Australian Citizenship Day with an edge

  • 17 September 2015

This Thursday 17 September is Australian Citizenship Day. It is traditionally a soft day, recalling for me all the ceremonies I've attended with friends who had just become Australian citizens.

People from many nations gather, welcomed by the local mayor and perhaps given a little tree to be planted as a symbol of their own grafting on to the Australian vine.

This year the day has a sharper edge. As a response to terrorism, the Government has introduced legislation to strip people with dual nationality of citizenship if they have behaved in a way that assists terrorism.

Despite concerns about the imprecision of the legislation, the power given to the executive and the limited access to judicial review, it will probably pass with the support of both major parties.

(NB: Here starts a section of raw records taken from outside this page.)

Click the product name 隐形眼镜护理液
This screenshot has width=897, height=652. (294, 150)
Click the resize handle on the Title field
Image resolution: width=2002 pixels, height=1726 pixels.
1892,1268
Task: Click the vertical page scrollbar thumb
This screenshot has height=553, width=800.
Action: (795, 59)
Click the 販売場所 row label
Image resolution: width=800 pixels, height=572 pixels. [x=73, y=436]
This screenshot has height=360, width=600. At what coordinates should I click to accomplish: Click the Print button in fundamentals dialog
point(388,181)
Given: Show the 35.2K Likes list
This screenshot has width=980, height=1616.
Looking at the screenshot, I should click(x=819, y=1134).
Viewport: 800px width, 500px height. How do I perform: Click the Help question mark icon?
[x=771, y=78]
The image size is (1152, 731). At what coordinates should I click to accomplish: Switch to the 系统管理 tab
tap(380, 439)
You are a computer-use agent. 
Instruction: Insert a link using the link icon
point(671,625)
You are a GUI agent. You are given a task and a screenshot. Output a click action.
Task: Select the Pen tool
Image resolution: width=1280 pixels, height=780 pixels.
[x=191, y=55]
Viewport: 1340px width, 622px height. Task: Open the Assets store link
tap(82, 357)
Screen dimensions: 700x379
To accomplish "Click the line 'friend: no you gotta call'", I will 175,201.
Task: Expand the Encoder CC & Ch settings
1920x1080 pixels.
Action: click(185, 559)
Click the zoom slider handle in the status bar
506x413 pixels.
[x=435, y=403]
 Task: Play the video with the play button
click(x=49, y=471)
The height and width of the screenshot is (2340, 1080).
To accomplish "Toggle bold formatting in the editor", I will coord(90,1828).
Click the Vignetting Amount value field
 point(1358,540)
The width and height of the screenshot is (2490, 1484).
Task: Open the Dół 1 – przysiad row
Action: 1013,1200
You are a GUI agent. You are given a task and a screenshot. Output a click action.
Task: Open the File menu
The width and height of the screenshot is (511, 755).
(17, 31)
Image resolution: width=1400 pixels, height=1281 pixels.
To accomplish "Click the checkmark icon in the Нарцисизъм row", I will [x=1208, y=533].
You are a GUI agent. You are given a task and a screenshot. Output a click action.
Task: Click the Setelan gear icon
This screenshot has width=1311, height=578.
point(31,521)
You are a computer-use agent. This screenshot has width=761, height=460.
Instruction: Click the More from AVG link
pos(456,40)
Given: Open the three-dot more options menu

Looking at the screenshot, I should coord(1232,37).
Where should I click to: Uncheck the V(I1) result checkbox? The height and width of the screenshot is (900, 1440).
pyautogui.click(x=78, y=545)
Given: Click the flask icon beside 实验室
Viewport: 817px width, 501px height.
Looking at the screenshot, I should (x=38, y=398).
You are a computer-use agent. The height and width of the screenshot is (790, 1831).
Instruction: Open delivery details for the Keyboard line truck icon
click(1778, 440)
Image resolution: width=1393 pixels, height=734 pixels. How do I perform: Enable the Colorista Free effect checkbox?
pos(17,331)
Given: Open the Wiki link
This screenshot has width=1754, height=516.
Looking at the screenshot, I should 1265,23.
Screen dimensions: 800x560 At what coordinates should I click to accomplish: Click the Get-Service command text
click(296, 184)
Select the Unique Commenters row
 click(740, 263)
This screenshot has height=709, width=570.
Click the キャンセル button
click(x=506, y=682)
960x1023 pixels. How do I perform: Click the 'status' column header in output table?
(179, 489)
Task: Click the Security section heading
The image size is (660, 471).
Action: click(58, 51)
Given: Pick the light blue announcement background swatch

This legislation is yet another clipping by executive power of the meaning and security of citizenship. It makes it natural to see citizenship, not as an indispensable part of our human dignity, but as a privilege bestowed on us by Government and taken away from us at will.

When we become citizens we enter a contract by which we commit ourselves to obey Australian laws and to respect other Australians. In return we enjoy the rights and benefits of citizens. But at a deeper human level, citizenship is not created by this promise nor removed by its breach.

Citizenship responds to our desire to call Australia home. A home is a place that we own, and which we try to make a happy place. It is built over time and becomes part of us. So citizenship is like a marriage — we make this country our own for better and worse, richer and poorer, till death do us part. We own the nation with all its faults, and the nation owns us with all our faults.

As in marriage, we recognise that Australia is the place we want to make our home before we become citizens. It is not simply a legal contract that is defined and concluded at the moment we sign it, but a living relationship. It gives us a place in the world, with the privileges and responsibilities that this involves.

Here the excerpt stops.